• **TASK ITEM**: Print out the entries exactly, and include each one.

-- Opening Marker --

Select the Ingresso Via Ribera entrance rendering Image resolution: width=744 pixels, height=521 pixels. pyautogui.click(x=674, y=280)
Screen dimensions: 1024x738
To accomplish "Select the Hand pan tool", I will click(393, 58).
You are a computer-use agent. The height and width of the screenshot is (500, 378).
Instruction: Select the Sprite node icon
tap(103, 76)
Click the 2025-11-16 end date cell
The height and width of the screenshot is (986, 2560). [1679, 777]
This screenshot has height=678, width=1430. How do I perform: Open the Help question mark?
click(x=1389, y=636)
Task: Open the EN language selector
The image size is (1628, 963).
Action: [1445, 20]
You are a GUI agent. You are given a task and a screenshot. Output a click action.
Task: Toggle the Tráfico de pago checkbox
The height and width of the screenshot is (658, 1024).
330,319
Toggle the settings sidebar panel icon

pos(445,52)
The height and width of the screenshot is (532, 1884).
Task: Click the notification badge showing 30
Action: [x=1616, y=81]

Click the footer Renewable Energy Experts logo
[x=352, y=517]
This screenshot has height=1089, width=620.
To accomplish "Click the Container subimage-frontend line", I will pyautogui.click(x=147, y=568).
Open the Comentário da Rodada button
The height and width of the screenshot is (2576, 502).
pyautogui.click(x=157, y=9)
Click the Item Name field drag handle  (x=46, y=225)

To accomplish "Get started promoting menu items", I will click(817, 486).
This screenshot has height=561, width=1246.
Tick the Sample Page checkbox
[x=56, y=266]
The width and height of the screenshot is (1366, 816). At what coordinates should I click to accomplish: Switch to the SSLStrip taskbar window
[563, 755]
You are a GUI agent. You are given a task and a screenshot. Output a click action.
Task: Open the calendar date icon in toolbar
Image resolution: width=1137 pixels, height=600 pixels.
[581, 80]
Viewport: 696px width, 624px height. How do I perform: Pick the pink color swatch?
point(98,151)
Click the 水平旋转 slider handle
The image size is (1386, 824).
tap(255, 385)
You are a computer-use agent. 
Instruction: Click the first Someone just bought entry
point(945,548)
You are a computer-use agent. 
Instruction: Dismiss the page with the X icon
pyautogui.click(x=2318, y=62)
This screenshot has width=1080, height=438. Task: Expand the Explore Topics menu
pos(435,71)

-- Closing Marker --

• **RESULT BELOW**:
Select the Ingresso Via Ribera entrance rendering Image resolution: width=744 pixels, height=521 pixels. pyautogui.click(x=674, y=280)
Screen dimensions: 1024x738
To accomplish "Select the Hand pan tool", I will click(393, 58).
You are a computer-use agent. The height and width of the screenshot is (500, 378).
Instruction: Select the Sprite node icon
tap(103, 76)
Click the 2025-11-16 end date cell
The height and width of the screenshot is (986, 2560). [1679, 777]
This screenshot has height=678, width=1430. How do I perform: Open the Help question mark?
click(x=1389, y=636)
Task: Open the EN language selector
The image size is (1628, 963).
Action: [1445, 20]
You are a GUI agent. You are given a task and a screenshot. Output a click action.
Task: Toggle the Tráfico de pago checkbox
The height and width of the screenshot is (658, 1024).
330,319
Toggle the settings sidebar panel icon

pos(445,52)
The height and width of the screenshot is (532, 1884).
Task: Click the notification badge showing 30
Action: [x=1616, y=81]

Click the footer Renewable Energy Experts logo
[x=352, y=517]
This screenshot has height=1089, width=620.
To accomplish "Click the Container subimage-frontend line", I will pyautogui.click(x=147, y=568).
Open the Comentário da Rodada button
The height and width of the screenshot is (2576, 502).
pyautogui.click(x=157, y=9)
Click the Item Name field drag handle  (x=46, y=225)

To accomplish "Get started promoting menu items", I will click(817, 486).
This screenshot has height=561, width=1246.
Tick the Sample Page checkbox
[x=56, y=266]
The width and height of the screenshot is (1366, 816). At what coordinates should I click to accomplish: Switch to the SSLStrip taskbar window
[563, 755]
You are a GUI agent. You are given a task and a screenshot. Output a click action.
Task: Open the calendar date icon in toolbar
Image resolution: width=1137 pixels, height=600 pixels.
[581, 80]
Viewport: 696px width, 624px height. How do I perform: Pick the pink color swatch?
point(98,151)
Click the 水平旋转 slider handle
The image size is (1386, 824).
tap(255, 385)
You are a computer-use agent. 
Instruction: Click the first Someone just bought entry
point(945,548)
You are a computer-use agent. 
Instruction: Dismiss the page with the X icon
pyautogui.click(x=2318, y=62)
This screenshot has width=1080, height=438. Task: Expand the Explore Topics menu
pos(435,71)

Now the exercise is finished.